Premise Label Hypothesis
Your gift is appreciated by each and every student who will benefit from your generosity. neutral Hundreds of students will benefit from your generosity.
yes now you know if if everybody like in August when everybody's on vacation or something we can dress a little more casual or contradiction August is a black out month for vacations in the company.
At the other end of Pennsylvania Avenue, people began to line up for a White House tour. entailment People formed a line at the end of Pennsylvania Avenue.

XNLI: Creation

Typically, this task is done in one language (English), and standard datasets include SNLI, and MNLI. But there’s more to NLP than English, and in a step intended to nudge the field towards multilingual datasets and cross-lingual methods, XNLI was born.

XNLI is inspired by MNLI, but is an entirely new dataset. But unlike most new datasets, it consists only of dev and test sets, with the (English) MNLI training set used for training.

The process of creating the dev and test sets followed closely after MNLI, by selecting and annotating 750 English examples each from 10 different genres, resulting in a dataset with a total of 7500 English examples. These examples were then professionally translated (that is, by humans) into 14 other languages, as shown in the figure below.

So now, for each English example X, there exist parallel examples in French, German, Swahili, etc. This means that the entire dataset consists of \(7500 \cdot 15 = 112,500\) examples.

These examples were split into development and test sets, with 2490 and 5010 examples per language respectively.

That’s the big picture for dataset creation. Further details on crowdsourcing, translation, quality control, and statistics can be found in the paper.

XNLI: Usage

The original paper, and several works since, evaluate on the dataset in at least three distinct ways, as outlined in the figure below.

Note: I use “~English”, as in “approximately English”, to indicate that the text is the output of a machine translation model, subject to error.

In the Standard way, cross-lingual methods train on English MNLI and test on the XNLI dataset, as is. One model must transfer to Bulgarian, and Hindi, and Vietnamese, etc. I call this “Standard” because the purpose of the dataset is to provide a benchmark for cross-lingual language understanding.

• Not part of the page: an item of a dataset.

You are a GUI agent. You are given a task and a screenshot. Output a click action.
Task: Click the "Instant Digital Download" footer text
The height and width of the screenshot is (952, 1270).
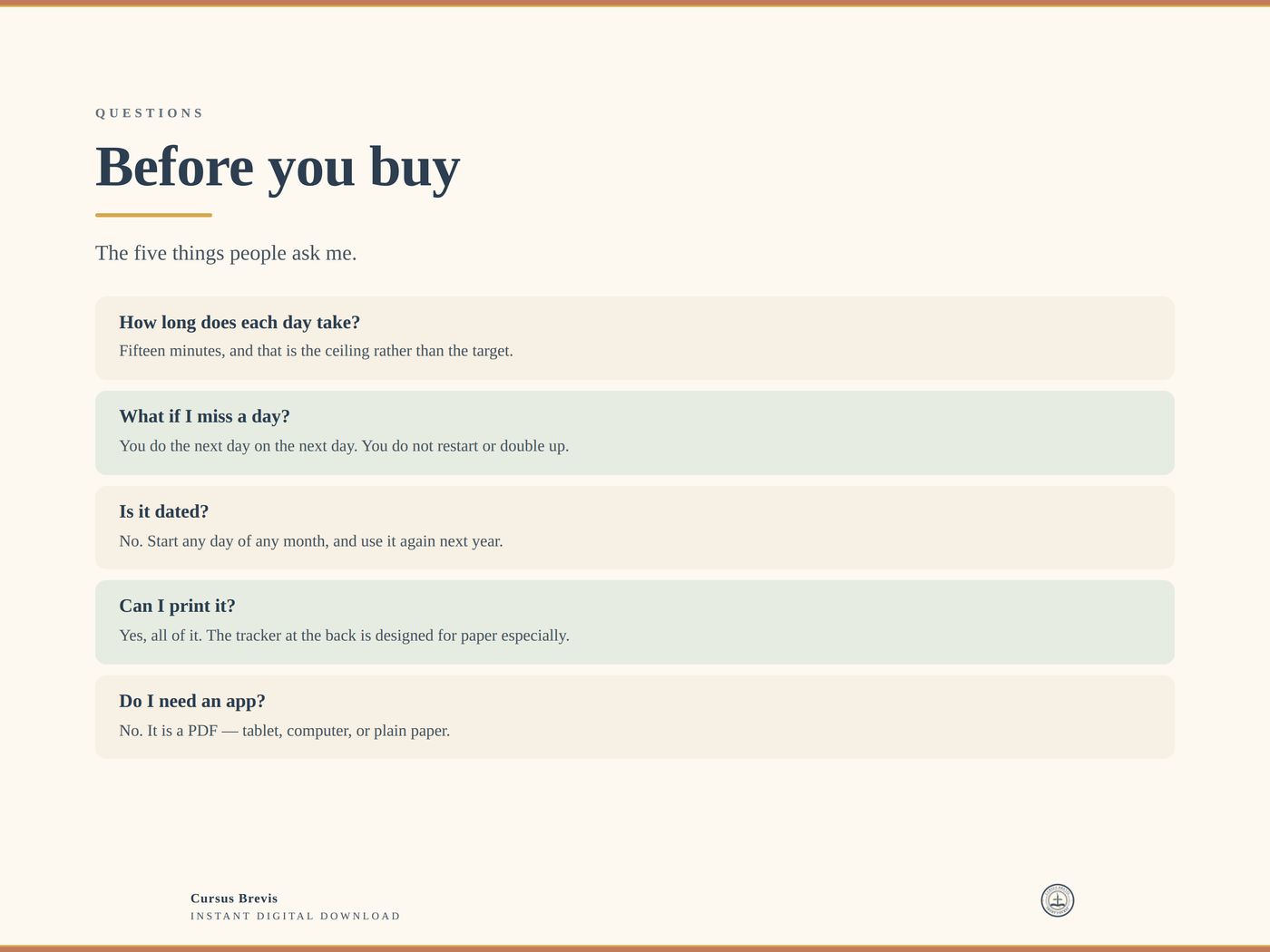296,917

Then there are two translation-based baselines. The intuition here is that if machine translation were perfect, then the need for cross-lingual methods would more or less go away. Just translate any data into English, and throw RoElBERPT3a at it. (By the way, one counterargument here is efficiency issues. When doing information retrieval, it would be inconvenient to translate the entire internet into English).

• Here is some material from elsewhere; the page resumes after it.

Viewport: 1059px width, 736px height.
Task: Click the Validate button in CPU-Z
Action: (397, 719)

The two baselines are either to translate the many languages in the test data into English (Translate Test), or the English training data into many languages (Translate Train). The quality of translation in each case depends on the source/target language, but also on the state-of-the-art in translation methods, so it should probably be periodically reevaluated.

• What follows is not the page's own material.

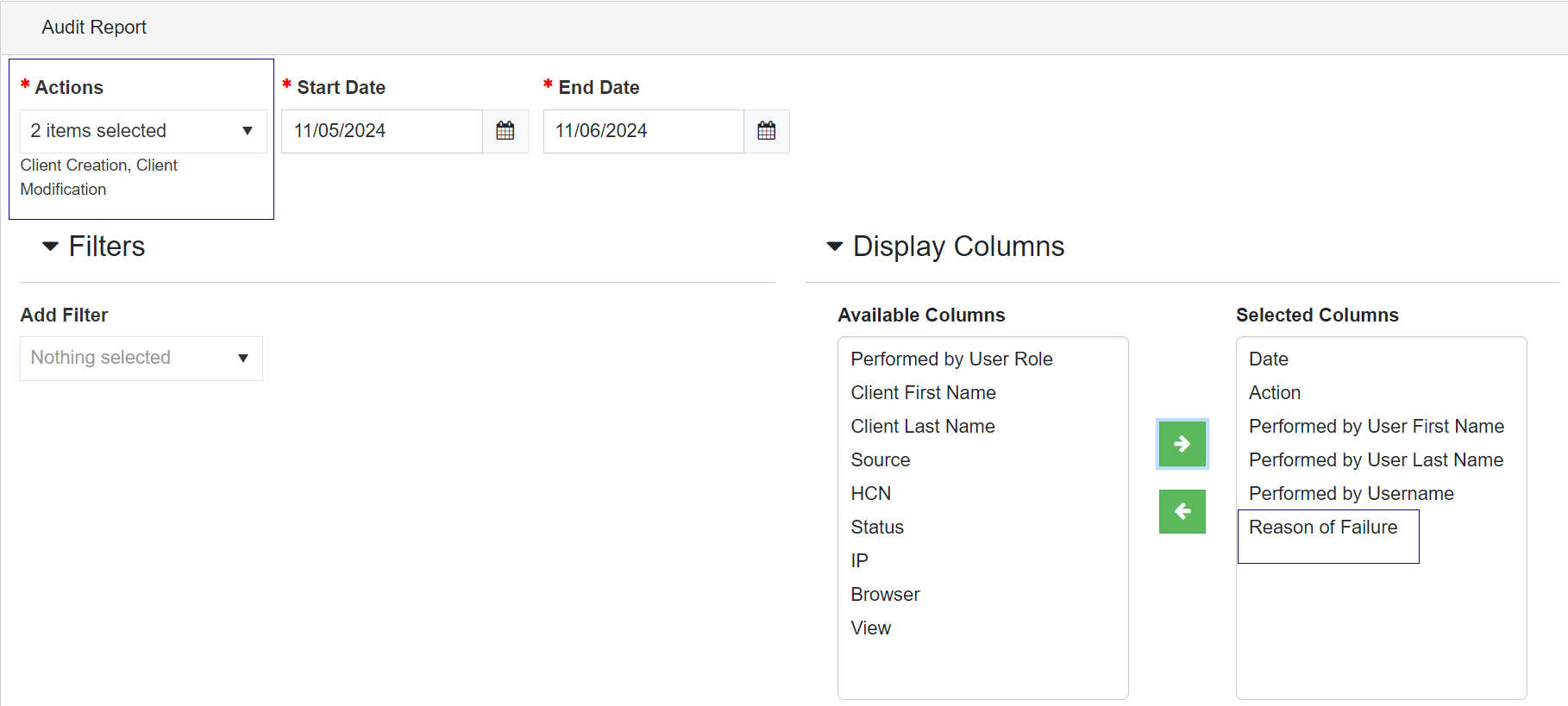Image resolution: width=1568 pixels, height=706 pixels.
Task: Open the Add Filter dropdown
Action: (x=141, y=358)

There are several usage paradigms in the Translate Train case. One may train 15 monolingual models (as reported in XLM-R), or train one big multilingual model (as in mT5. Note: not technically cross-lingual since the target language is present in the training data).

In the original paper, the strongest scores came from the Translate Test baseline, presumably because of the combination of high quality machine translation and English monolingual models.

But as cross-lingual/multilingual methods have improved, the Translate Train method is usually best (see XLM, XLM-R, mT5), presumably because of the powerful multilingual capacity of modern models, combined with 15x more training data.

In my opinion, the Standard evaluation should receive the most attention, and the Translate Train/Test baselines should receive less, even if they tend to get higher scores. Since a supervised MT system is used for the translation baselines, that means parallel data is affecting the final results. But in low-resource cross-lingual scenarios, this parallel text is either not available at scale, or at all. The goal of the dataset is to further cross-lingual efforts, and the Standard evaluation is most faithful to that.

How close are we to human performance today? This isn’t reported in the XNLI paper, but the XTREME benchmark paper argues that human performance on MNLI can be used as a proxy. This value, calculated as part of human evaluations on the GLUE benchmark, is 92.8.

It’s hard to say if this is a reasonable assumption. Is it possible that NLI is harder for humans in Bulgarian, or easier in Turkish? For now, I don’t have anything better, but I wouldn’t be surprised if each language had a different human performance.

The top-performing model as of writing is mT5 (specifically the mT5-XXL model version) at 87.2.